● **Entries shown**:
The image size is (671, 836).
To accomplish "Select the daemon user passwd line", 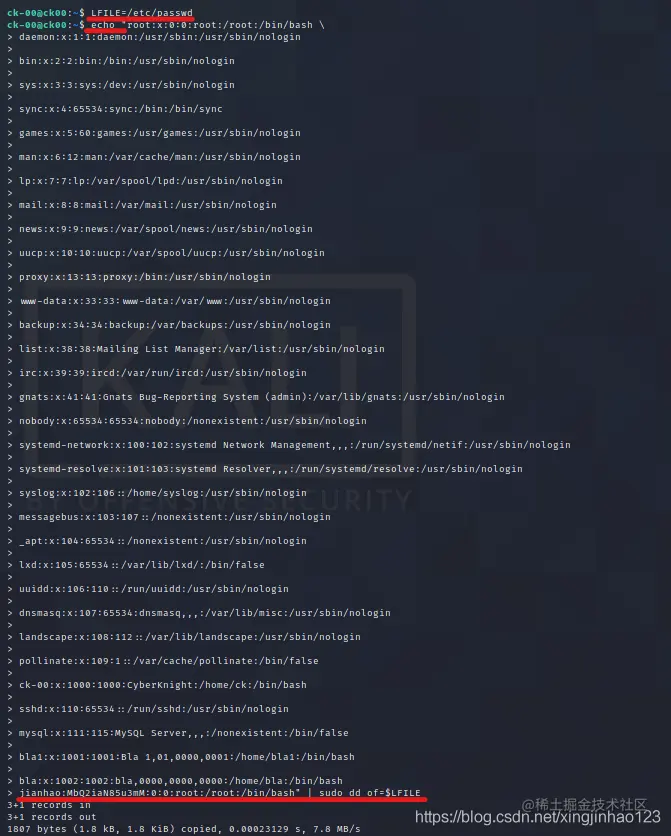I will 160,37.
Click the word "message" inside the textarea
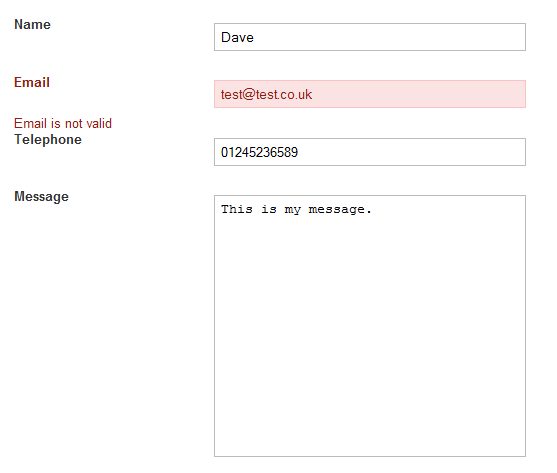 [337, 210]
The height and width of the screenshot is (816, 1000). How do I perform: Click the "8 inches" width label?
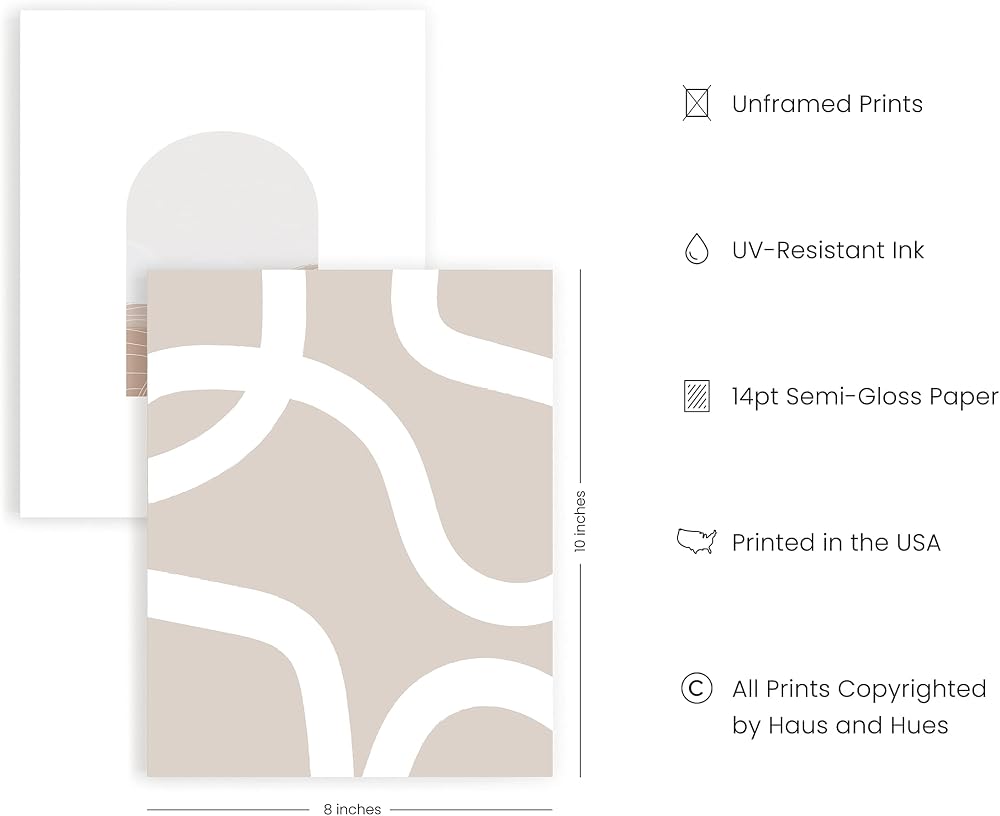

==

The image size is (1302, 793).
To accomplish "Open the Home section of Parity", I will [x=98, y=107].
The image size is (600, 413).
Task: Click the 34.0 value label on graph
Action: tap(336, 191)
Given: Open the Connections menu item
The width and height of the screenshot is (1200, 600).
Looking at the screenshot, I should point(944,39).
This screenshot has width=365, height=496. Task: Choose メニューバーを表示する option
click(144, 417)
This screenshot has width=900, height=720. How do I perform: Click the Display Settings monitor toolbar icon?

● **What you should do**:
Please provide nothing but the number of lines in the records that hold the string "perform".

● **Written answer**:
2